TASK GOAL: Exactly the lines from the one with "Click the Path field with emoticon.svg" to the end of the data below should be set down, and no others.

··· SUPPLIED RECORDS

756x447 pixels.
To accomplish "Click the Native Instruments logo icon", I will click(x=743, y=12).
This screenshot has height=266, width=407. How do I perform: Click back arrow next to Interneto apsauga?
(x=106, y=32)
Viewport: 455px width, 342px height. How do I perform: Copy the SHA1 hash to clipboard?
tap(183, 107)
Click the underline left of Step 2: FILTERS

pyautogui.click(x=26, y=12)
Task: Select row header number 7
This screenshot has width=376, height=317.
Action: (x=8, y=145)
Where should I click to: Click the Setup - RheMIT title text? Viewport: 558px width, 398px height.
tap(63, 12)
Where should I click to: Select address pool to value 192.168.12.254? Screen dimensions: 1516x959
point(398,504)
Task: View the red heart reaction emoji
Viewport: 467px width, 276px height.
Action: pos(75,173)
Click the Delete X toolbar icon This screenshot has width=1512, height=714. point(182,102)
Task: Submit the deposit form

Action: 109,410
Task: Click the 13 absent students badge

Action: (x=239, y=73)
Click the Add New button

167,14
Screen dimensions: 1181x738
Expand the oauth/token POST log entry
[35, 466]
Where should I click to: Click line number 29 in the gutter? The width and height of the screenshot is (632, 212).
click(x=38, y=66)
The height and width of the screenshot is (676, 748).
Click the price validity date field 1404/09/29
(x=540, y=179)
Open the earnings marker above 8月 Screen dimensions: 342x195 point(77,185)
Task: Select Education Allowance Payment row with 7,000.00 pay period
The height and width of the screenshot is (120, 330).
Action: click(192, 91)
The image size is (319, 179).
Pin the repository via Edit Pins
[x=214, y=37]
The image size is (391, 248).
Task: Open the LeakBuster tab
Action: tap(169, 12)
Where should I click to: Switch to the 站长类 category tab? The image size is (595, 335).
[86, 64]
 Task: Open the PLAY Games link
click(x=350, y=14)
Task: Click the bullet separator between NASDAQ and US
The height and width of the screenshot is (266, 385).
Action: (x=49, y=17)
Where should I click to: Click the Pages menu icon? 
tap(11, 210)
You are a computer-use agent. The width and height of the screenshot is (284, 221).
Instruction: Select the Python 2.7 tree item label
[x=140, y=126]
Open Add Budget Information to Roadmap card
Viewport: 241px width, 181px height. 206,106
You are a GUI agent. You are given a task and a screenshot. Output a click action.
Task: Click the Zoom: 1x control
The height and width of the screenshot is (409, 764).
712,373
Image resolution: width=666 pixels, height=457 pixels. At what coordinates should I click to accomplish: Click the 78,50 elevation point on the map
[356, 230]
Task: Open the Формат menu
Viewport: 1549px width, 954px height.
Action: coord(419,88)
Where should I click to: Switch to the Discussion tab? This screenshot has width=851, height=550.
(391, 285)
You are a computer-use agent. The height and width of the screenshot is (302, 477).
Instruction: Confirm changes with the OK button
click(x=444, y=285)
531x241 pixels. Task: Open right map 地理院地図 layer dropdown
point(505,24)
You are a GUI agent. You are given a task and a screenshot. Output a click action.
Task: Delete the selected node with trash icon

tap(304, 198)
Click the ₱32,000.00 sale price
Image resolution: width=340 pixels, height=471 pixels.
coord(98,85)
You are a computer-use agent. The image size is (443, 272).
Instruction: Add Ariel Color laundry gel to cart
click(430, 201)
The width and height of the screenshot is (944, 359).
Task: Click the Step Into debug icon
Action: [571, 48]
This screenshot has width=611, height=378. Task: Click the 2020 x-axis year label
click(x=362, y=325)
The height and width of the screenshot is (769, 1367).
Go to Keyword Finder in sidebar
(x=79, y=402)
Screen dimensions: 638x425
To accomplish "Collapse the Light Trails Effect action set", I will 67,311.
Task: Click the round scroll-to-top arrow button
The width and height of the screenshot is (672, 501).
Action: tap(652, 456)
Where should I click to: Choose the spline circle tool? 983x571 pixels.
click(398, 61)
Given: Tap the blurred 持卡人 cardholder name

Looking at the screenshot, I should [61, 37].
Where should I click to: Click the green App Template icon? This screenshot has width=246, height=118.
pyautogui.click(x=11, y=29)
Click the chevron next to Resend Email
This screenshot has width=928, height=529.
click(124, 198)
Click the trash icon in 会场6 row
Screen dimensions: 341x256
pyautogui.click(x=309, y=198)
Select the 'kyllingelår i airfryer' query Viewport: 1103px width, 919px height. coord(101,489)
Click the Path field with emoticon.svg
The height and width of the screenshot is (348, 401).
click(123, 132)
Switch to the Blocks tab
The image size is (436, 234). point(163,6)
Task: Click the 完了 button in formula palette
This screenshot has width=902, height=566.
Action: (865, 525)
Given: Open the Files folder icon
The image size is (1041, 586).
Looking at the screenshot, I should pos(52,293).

······

OUTPUT:
Click the Path field with emoticon.svg
The height and width of the screenshot is (348, 401).
click(123, 132)
Switch to the Blocks tab
The image size is (436, 234). point(163,6)
Task: Click the 完了 button in formula palette
This screenshot has width=902, height=566.
Action: (865, 525)
Given: Open the Files folder icon
The image size is (1041, 586).
Looking at the screenshot, I should pos(52,293).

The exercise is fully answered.